#### Material for the task
——
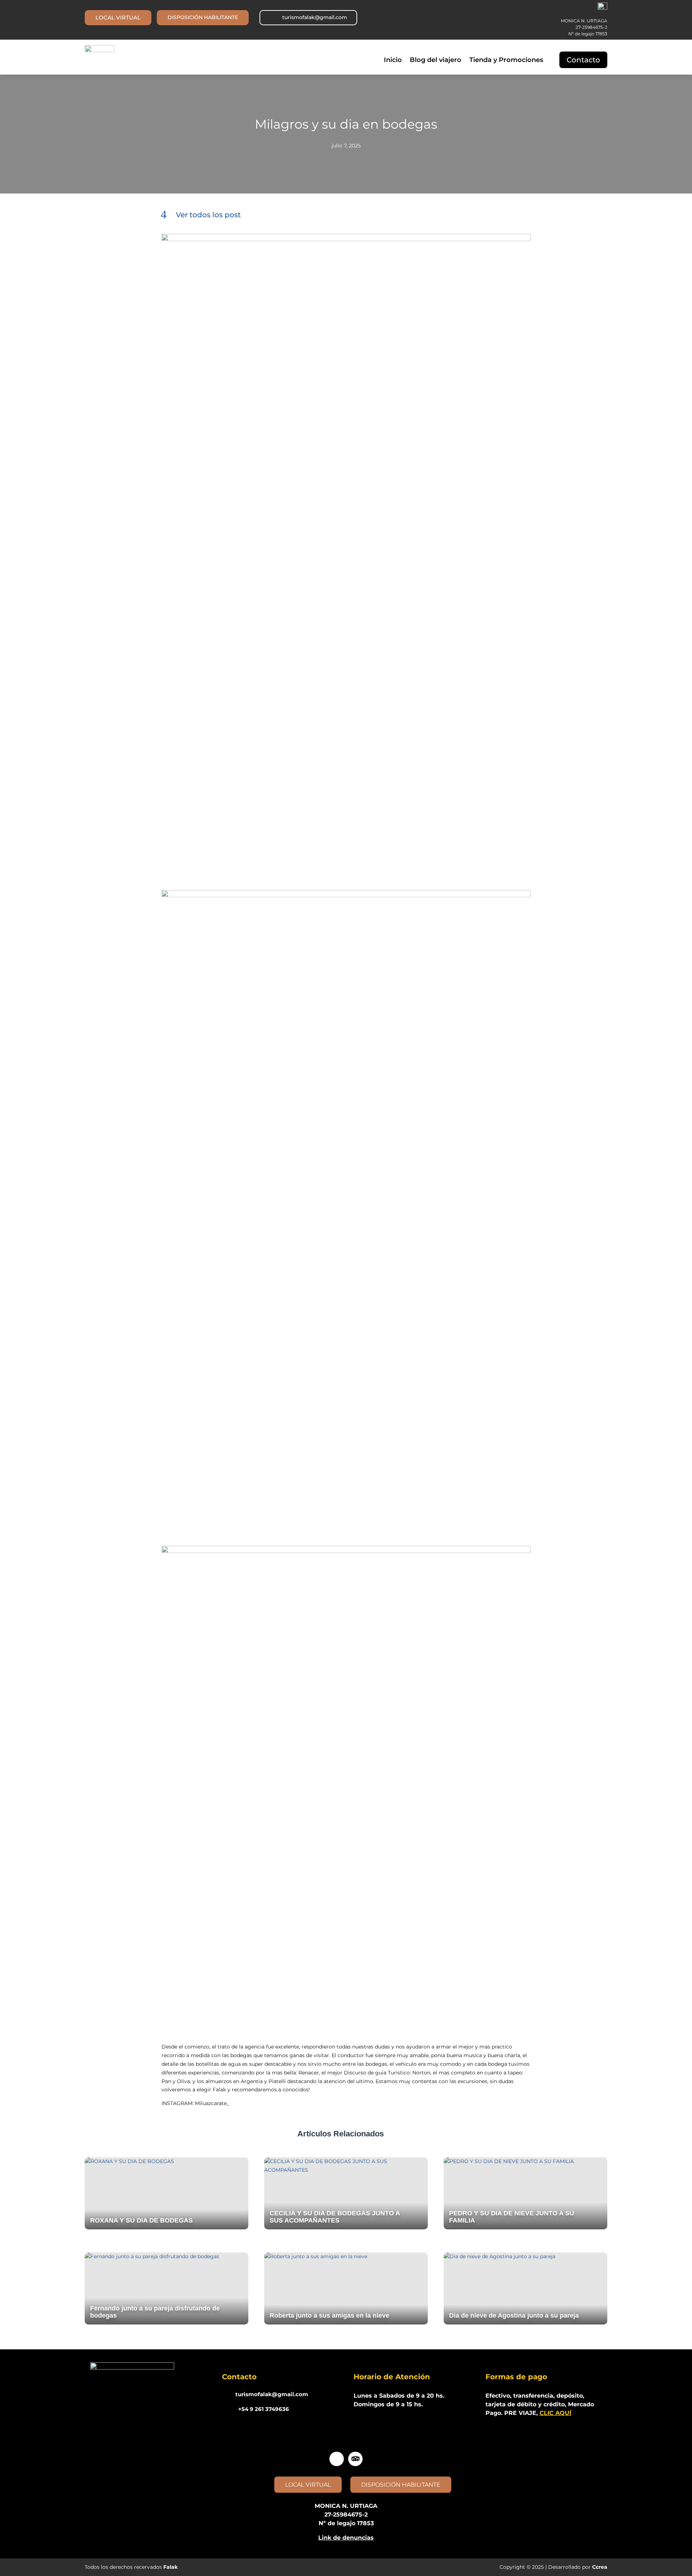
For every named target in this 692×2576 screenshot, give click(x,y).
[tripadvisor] (355, 2459)
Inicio (393, 60)
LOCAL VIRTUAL (118, 17)
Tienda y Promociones (506, 60)
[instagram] (336, 2459)
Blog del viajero (435, 60)
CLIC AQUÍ (555, 2413)
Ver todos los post (208, 214)
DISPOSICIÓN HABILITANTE (203, 17)
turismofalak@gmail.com (314, 17)
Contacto (583, 59)
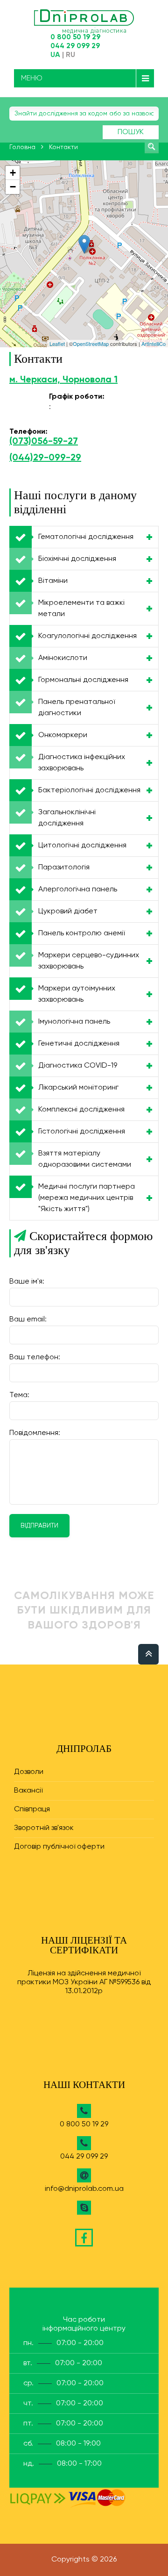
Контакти (63, 147)
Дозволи (28, 1772)
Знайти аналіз (152, 146)
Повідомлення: (34, 1433)
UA (55, 55)
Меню (31, 78)
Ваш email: (28, 1319)
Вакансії (28, 1790)
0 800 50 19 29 (75, 37)
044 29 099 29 (75, 46)
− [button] (13, 187)
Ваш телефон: (34, 1357)
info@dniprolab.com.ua (84, 2189)
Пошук (131, 132)
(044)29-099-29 (45, 458)
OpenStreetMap (91, 343)
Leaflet (57, 343)
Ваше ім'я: (26, 1281)
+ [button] (13, 173)
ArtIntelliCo (153, 343)
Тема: (19, 1395)
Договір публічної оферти (59, 1847)
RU (70, 55)
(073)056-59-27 (43, 441)
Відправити (39, 1525)
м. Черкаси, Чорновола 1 (63, 380)
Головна (22, 147)
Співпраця (32, 1809)
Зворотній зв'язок (44, 1828)
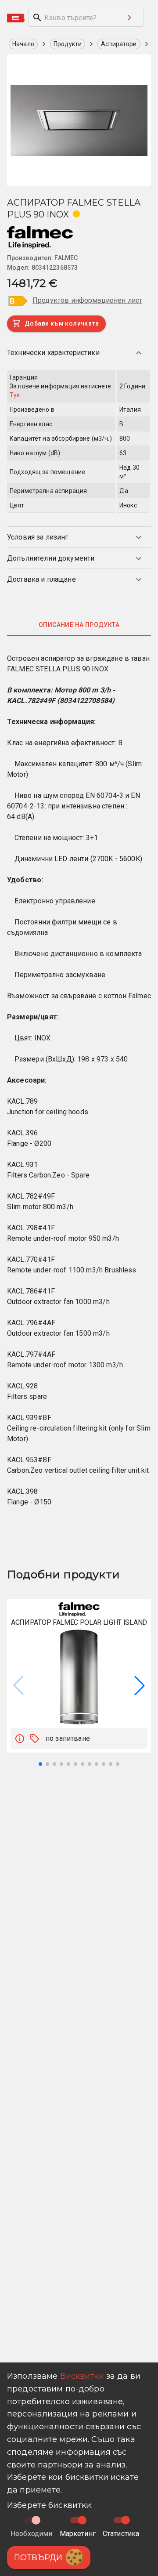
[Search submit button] (129, 17)
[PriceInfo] (19, 1738)
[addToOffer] (34, 1738)
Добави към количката (62, 323)
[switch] (82, 2520)
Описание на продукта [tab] (79, 624)
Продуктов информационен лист (87, 300)
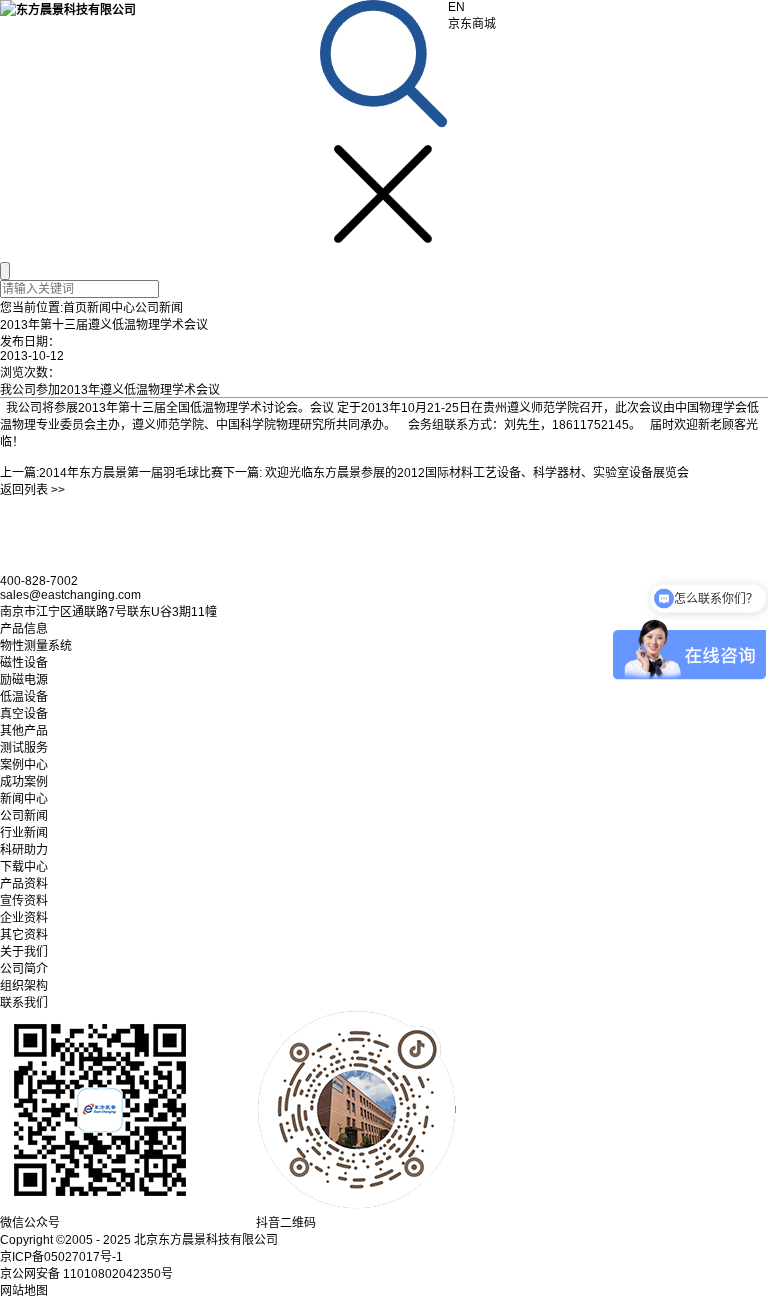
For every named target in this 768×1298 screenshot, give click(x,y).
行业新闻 (24, 833)
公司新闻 (159, 308)
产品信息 (24, 629)
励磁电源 (24, 680)
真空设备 (24, 714)
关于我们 (24, 952)
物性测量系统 (36, 646)
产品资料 (24, 884)
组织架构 (24, 986)
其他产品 (24, 731)
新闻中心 (111, 308)
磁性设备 (24, 663)
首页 (75, 308)
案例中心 (24, 765)
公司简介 (24, 969)
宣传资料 (24, 901)
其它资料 (24, 935)
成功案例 (24, 782)
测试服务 (24, 748)
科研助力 (24, 850)
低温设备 (24, 697)
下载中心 (24, 867)
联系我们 (24, 1003)
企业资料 (24, 918)
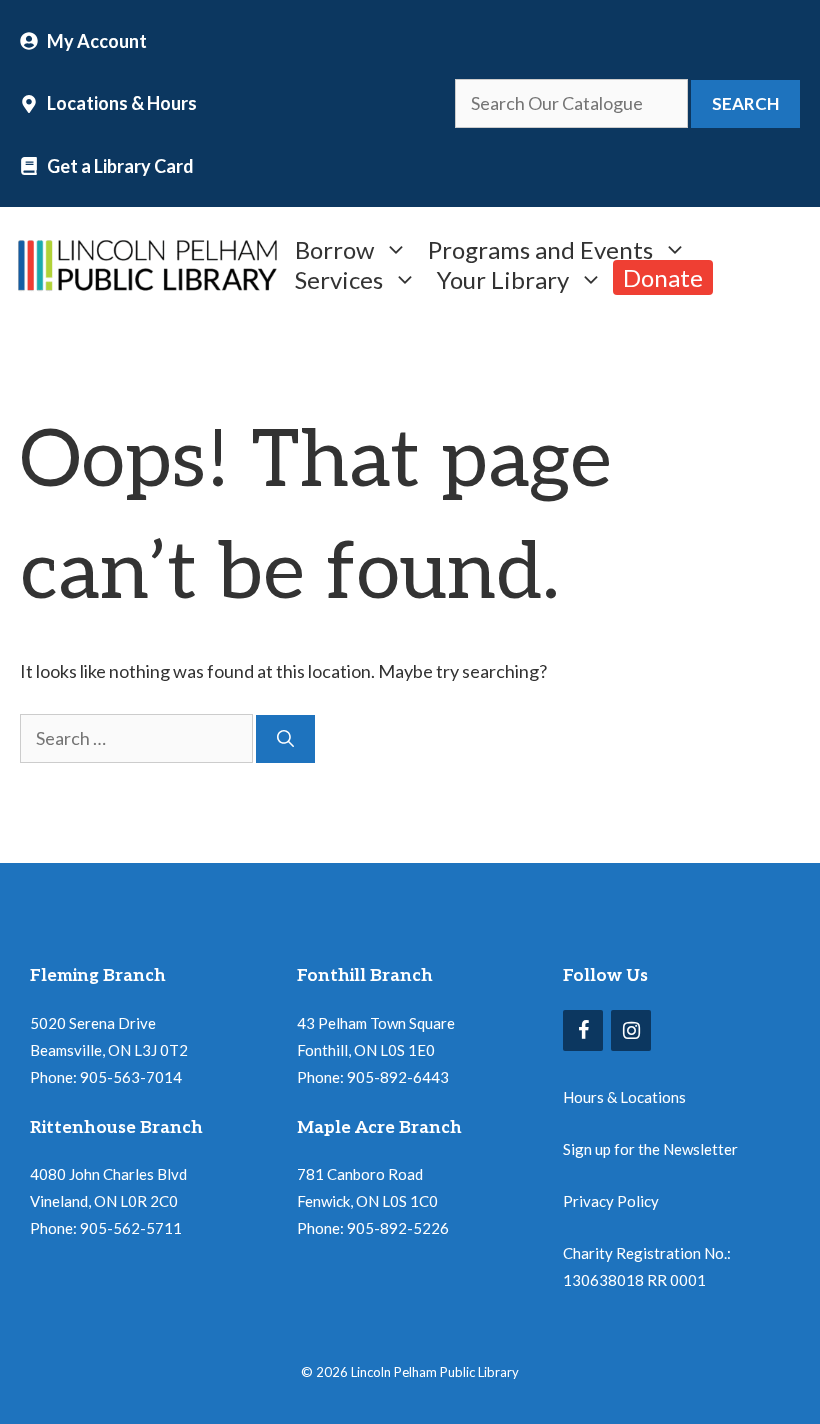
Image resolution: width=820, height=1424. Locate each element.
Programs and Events (540, 247)
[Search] (285, 739)
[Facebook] (583, 1030)
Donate (663, 277)
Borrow (334, 247)
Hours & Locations (624, 1097)
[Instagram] (631, 1030)
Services (339, 277)
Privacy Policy (611, 1201)
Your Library (503, 277)
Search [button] (745, 103)
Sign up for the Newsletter (650, 1149)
——
#### What the exercise asks
Leave the images out and give the rest of the data again exactly.

#### Task response
For every named target in this 692×2576 screenshot, give click(x,y).
[tripadvisor] (355, 2459)
Inicio (393, 60)
LOCAL VIRTUAL (118, 17)
Tienda y Promociones (506, 60)
[instagram] (336, 2459)
Blog del viajero (435, 60)
CLIC AQUÍ (555, 2413)
Ver todos los post (208, 214)
DISPOSICIÓN HABILITANTE (203, 17)
turismofalak@gmail.com (314, 17)
Contacto (583, 59)
Контакти (63, 147)
Дозволи (28, 1772)
Знайти аналіз (152, 146)
Повідомлення: (34, 1433)
UA (55, 55)
Меню (31, 78)
Ваш email: (28, 1319)
Вакансії (28, 1790)
0 800 50 19 29 (75, 37)
044 29 099 29 (75, 46)
− [button] (13, 187)
Ваш телефон: (34, 1357)
info@dniprolab.com.ua (84, 2189)
Пошук (131, 132)
(044)29-099-29 (45, 458)
OpenStreetMap (91, 343)
Leaflet (57, 343)
Ваше ім'я: (26, 1281)
+ [button] (13, 173)
ArtIntelliCo (153, 343)
Тема: (19, 1395)
Договір публічної оферти (59, 1847)
RU (70, 55)
(073)056-59-27 (43, 441)
Відправити (39, 1525)
м. Черкаси, Чорновола 1 (63, 380)
Головна (22, 147)
Співпраця (32, 1809)
Зворотній зв'язок (44, 1828)
[Search submit button] (129, 17)
[PriceInfo] (19, 1738)
[addToOffer] (34, 1738)
Добави към количката (62, 323)
[switch] (82, 2520)
Описание на продукта [tab] (79, 624)
Продуктов информационен лист (87, 300)
For every named target in this 768×1298 screenshot, give click(x,y).
行业新闻 (24, 833)
公司新闻 (159, 308)
产品信息 (24, 629)
励磁电源 (24, 680)
真空设备 (24, 714)
关于我们 (24, 952)
物性测量系统 (36, 646)
产品资料 (24, 884)
组织架构 (24, 986)
其他产品 (24, 731)
新闻中心 (111, 308)
磁性设备 (24, 663)
首页 (75, 308)
案例中心 (24, 765)
公司简介 (24, 969)
宣传资料 (24, 901)
其它资料 (24, 935)
成功案例 (24, 782)
测试服务 (24, 748)
科研助力 (24, 850)
低温设备 (24, 697)
下载中心 (24, 867)
联系我们 (24, 1003)
企业资料 (24, 918)
Image resolution: width=820, height=1424. Locate each element.
Programs and Events (540, 247)
[Search] (285, 739)
[Facebook] (583, 1030)
Donate (663, 277)
Borrow (334, 247)
Hours & Locations (624, 1097)
[Instagram] (631, 1030)
Services (339, 277)
Privacy Policy (611, 1201)
Your Library (503, 277)
Search [button] (745, 103)
Sign up for the Newsletter (650, 1149)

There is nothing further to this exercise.